Metadata-Version: 2.4
Name: pyplast
Version: 0.1.1
Summary: A lightweight C/CUDA tensor library with Python bindings
Author-email: Vixel <yusufshihata2006@gmail.com>
License: MIT
Project-URL: Homepage, https://github.com/Vixel2006/plast
Project-URL: Repository, https://github.com/Vixel2006/plast
Keywords: tensor,deep-learning,autograd,cuda,gpu
Classifier: Development Status :: 3 - Alpha
Classifier: Intended Audience :: Science/Research
Classifier: License :: OSI Approved :: MIT License
Classifier: Programming Language :: Python :: 3
Classifier: Programming Language :: Python :: 3.12
Classifier: Programming Language :: C
Classifier: Topic :: Scientific/Engineering :: Artificial Intelligence
Requires-Python: >=3.12
Description-Content-Type: text/markdown
License-File: LICENSE
Requires-Dist: numpy
Provides-Extra: test
Requires-Dist: pytest; extra == "test"
Requires-Dist: pytest-timeout; extra == "test"
Requires-Dist: numpy; extra == "test"
Dynamic: license-file

# plast

a high-performance deep learning engine from scratch in C and CUDA.
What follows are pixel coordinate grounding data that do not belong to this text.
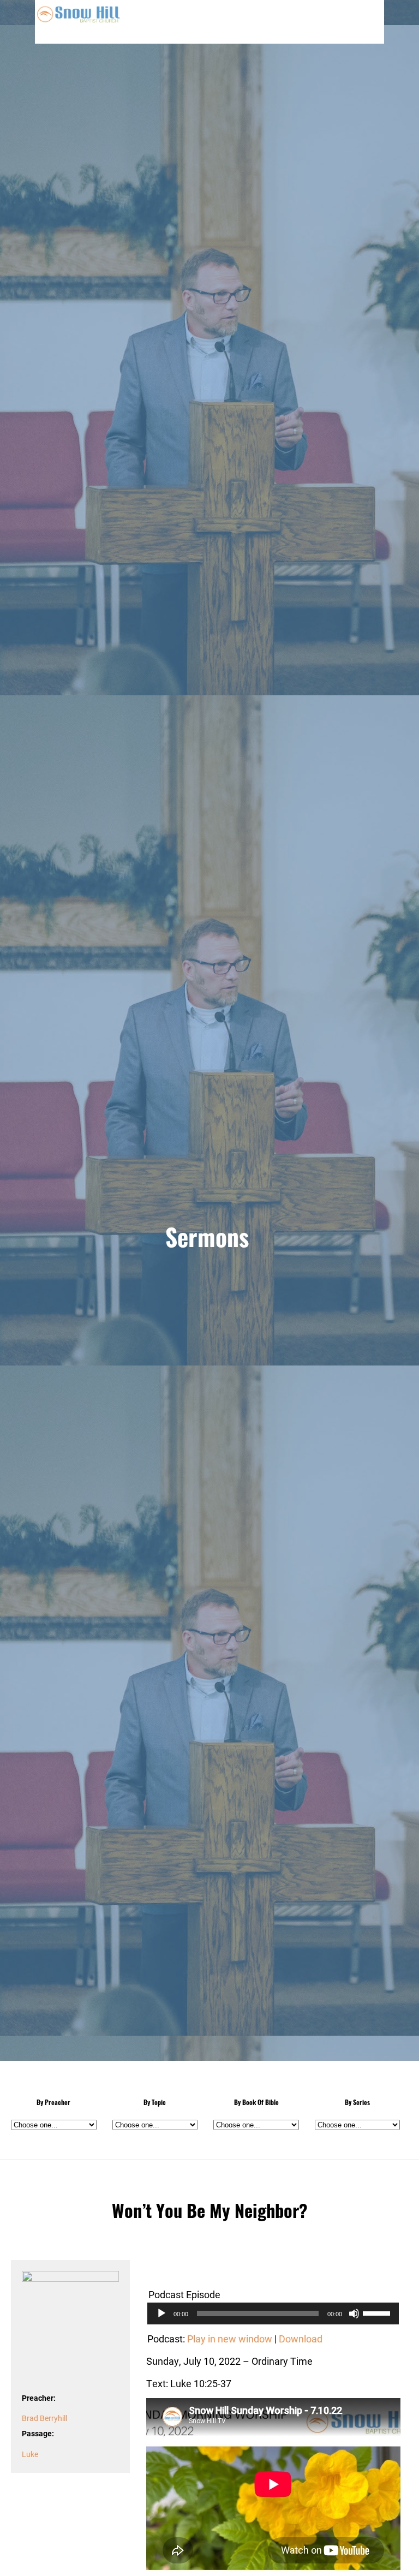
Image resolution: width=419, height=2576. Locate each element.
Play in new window (229, 2338)
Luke (30, 2454)
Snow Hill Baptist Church (78, 22)
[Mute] (354, 2313)
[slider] (378, 2312)
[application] (273, 2313)
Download (300, 2338)
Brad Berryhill (44, 2418)
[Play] (161, 2313)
zero dependencies. full autograd. tiled Ampere-optimized CUDA kernels. arena-allocated memory.

neural networks are data transformation pipelines. plast treats them that way.

## philosophy

most frameworks model a network as a tree of objects. `nn.Module` subclasses, `forward()` methods, parameter registries — a leaky OOP abstraction over what is fundamentally a dataflow graph.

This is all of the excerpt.